I keep promising myself to ignore Sarah Palin’s pathetic attempts to remain relevant but she keeps doing things that suck me into her strange world. The latest is that she and her family seemed to have got into a brawl at a drunken party in Alaska over the weekend that resulted in daughter Bristol repeatedly punching someone, son Track ending up shirtless and threatening someone else, and husband Todd ending up with a bloody nose. In other words, just another fun-filled weekend in the Palin household.
That by itself would not merit a post. What hooked me was that during the melee, Palin apparently tried to establish her authority by shouting “Do you know who I am?”
You would think that by now people would realize that this is never a good thing to say. If you are not important enough to be recognized immediately, then saying this only makes you seem pathetic and smaller and invites ridicule. People sometimes say this when they are stopped by police for some minor offense and try to get out of any penalty. As far as I am aware it usually just annoys the hell out of the police at you trying to browbeat them and makes them less likely to let you off lightly.
George Zimmerman, the would-be vigilante who achieved some fame as a result of killing Trayvon Martin, seems to have also been infected with this disease of minor celebrity ego, threatening to kill another driver in a road rage incident, pulling up next to the driver of a car and saying, ” “Do you know who I am? I’ll (f***ing) kill you.”
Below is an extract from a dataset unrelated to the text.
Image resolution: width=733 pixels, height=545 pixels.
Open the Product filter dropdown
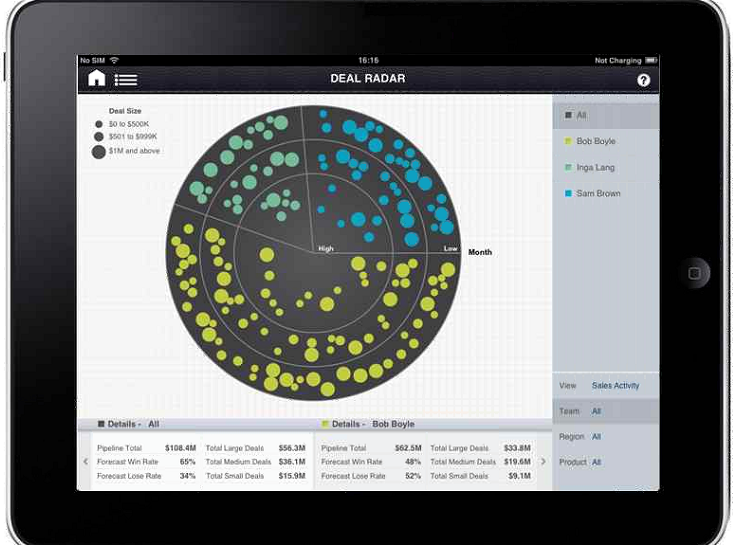[605, 462]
I have seen this happen even in much more limited contexts. I once witnessed a colleague become enraged when a member of the technical staff said that something that he had asked for could not be done. The faculty member said angrily to the effect of “Do you know who I am? Who are you to deny me this?”
The old adage, that when considering purchasing a luxury item if you have to ask how much it is that usually means that you cannot afford it, has a parallel here. If you have to ask people if they know who you are, that usually means that you are not as important as you think.
dean says
On a more serious note: there are reports that the party was at the home of a good friend of the Palins, and that the man who discussed this incident on Good Morning America worked for the homeowner.
“Worked” is the key word, since (if reports are true) he was fired, apparently for leaking details of the incident.
CaitieCat, getaway driver says
I think Zimmerman was making a threat. ‘I’m the man they couldn’t hang!’, effectively. ‘I’ll kill you just like i did that thug, and i’ll get away with it again too.’
Pierce R. Butler says
So far I’ve not had the opportunity of replying to that question in person, but I hope that should it happen I will have the courtesy to recommend they inquire at the Amnesia Hotline or the Missing Persons Bureau.
sc_770d159609e0f8deaa72849e3731a29d says
It’s an even bigger mistake to ask a psychiatrist or a philosopher this question. They may offer to help you find out.
Marcus Ranum says
“Do you know who I am?”
I have a good friend who once told me that saying that’s basically inviting the entire planet to smack you down.
eddiejones says
“Caribou Barbie”, the 1/2-Governor of Alaska…. That woman is a parody of a parody.
resident_alien says
” Do you know who I am? ” -- always reminds me of Eddie Izzard’s “Death Star Canteen”
LOL 2 infinity
Matt G says
Didn’t Palin’s almost-son-in-law’s mother get busted for making and/or selling meth? Wonderful values these people are showcasing. And tens of millions of Americans thought she was qualified to be President.
Mano Singham says
resident_alien,
That was funny. I am a huge Eddie Izzard fan and somehow missed that. Thanks.
resident_alien says
You’re welcome! Eddie Izzard is an international treasure.
joaofirmino says
Another take on the “do you know who I am?”
lorn says
The concept of President Palin sends a shiver up my spine.
The joke was that Bush Senior hired Quayle to be vice-president to make himself immune to assassination. Killing Bush would mean you end up with Quayle, and not even the worse foaming-at-the-mouth maniac could want that. It speaks to a time when certain things remained unthinkable.
Rumor was that there was a secret service man with an Uzi charged with staging an ‘accidental discharge’ into the back of Quayle’s head if it looked like Bush might die. We used to try to spot the assigned executioner whenever we saw Quayle on TV. Lending credence was that on TV there was often a secret service guy with his hand in his trench coat behind Quayle.
It was like George Carlin talked about playing “Spy” at the airport , you knew there had to be a spy at the airport. Your job … find him.
Reginald Selkirk says
Well, it did work one time:
Mano Singham says
Reginald,
I guess it will work if you are really, really powerful!
Trickster Goddess says
I experienced a weird variation of this back in my taxi driving days. One evening I responded to a call for help from another driver who was having a trouble with a passenger. When I arrived at the scene, the passenger was in the middle of the road swinging a crutch at anyone who got near and was shouting “Do you know who owns me? Do you know who owns me?”
lpetrich says
Someone supposedly responded “”This isn’t some damned hillbilly reality show!” A reference to the likes of Duck Dynasty?